I thought the polite policeman was employing a euphemism for bodily functions. But then, right on cue, he said, “You see,” pointing at his colleague, who was extracting a large Sports Direct bag from the bushes. The poor homeless leave their clothes and sleeping bags there during the day.
“Here are the regulations,” said the polite policeman, pointing out the highlighted passages in a rulebook. The rule I’d apparently transgressed was to ignore a sign telling me not to walk in a particular part of the park. He then told me to fill in a form.
“If you give me your name and address, we’ll send you a letter explaining how you broke the regulations.”
“I’ll sign it, of course,” I said, “Though, I’m afraid, there is no sign stopping you coming here. There is a sign about dogs but I haven’t got one.”
The polite policeman ignored this and took down my name and address. OK, it’s not quite Nazi Germany or communist Russia but, still, this was a palpable erosion of British democratic freedom. I was being reprimanded by a policeman for breaking a rule I hadn’t broken. But, for a quiet life, I took the rap.

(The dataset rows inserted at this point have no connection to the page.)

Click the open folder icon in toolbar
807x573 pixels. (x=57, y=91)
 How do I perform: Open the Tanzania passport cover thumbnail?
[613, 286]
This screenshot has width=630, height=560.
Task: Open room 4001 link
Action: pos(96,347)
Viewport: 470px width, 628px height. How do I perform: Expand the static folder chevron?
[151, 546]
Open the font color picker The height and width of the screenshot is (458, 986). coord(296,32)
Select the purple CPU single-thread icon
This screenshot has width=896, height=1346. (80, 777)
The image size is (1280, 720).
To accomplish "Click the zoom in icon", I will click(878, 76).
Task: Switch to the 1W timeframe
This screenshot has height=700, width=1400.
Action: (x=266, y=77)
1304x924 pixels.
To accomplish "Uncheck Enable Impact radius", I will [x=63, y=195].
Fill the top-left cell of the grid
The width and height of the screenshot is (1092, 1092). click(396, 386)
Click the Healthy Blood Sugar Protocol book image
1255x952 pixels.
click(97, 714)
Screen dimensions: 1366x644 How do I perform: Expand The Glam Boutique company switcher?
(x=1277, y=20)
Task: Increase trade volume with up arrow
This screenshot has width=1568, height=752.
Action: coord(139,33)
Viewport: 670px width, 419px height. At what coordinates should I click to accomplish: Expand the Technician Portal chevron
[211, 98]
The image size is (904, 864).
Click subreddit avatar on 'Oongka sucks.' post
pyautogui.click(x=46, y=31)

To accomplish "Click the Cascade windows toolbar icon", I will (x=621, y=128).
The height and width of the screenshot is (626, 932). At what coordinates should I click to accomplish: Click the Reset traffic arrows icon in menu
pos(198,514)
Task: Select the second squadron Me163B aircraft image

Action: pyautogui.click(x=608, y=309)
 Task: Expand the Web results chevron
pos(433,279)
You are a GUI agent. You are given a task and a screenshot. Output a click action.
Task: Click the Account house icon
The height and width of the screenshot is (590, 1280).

I was reminded of a brilliant New Statesman article by my hero, Auberon Waugh, written in 1975. Driving along the towpath of France’s La Rigole canal on his mobylette, he noticed a sign saying, “INTERDICTION FORMELLE DE JETER DANS LA RIGOLE ET SUR SES DÉPENDANCES DES ANIMAUX MORTS (volailles comprises) ET DES ORDURES.”
Outraged at this ban on throwing dead animals into La Rigole, Waugh tried to hurl a deceased hedgehog, squashed onto the towpath, into the water but couldn’t remove it from the tarmac. He then ran over a green lizard and fell off his mobylette in the process.
His failed attempt to throw dead animals into La Rigole was all part of his stand against this “unhealthy passion for creating new punishable offences”.
I’m not as dedicated to the cause as Bron. But if I had half his resolve, I’d sleep the night in my old refuge in St James’s Park this evening.
……
I’ve been reading Benjamin Franklin’s The Way to Wealth (1758), an early collection of get-rich-quick tips.
In his best tip, he writes that, compared to government tax, “We are taxed twice as much by our Idleness, three times as much by our Pride, and four times as much by our Folly.”
I started to think of our own lives as mini-economies, taxing and rewarding ourselves. I looked romantically at my bike and dreamily calculated how much money it – and its predecessors – had saved me in cabs, trains, buses and tubes. About £100,000.
Not smoking? About £50,000. I preferred not to calculate how much tax I’d levied on myself in a lifetime’s drinking.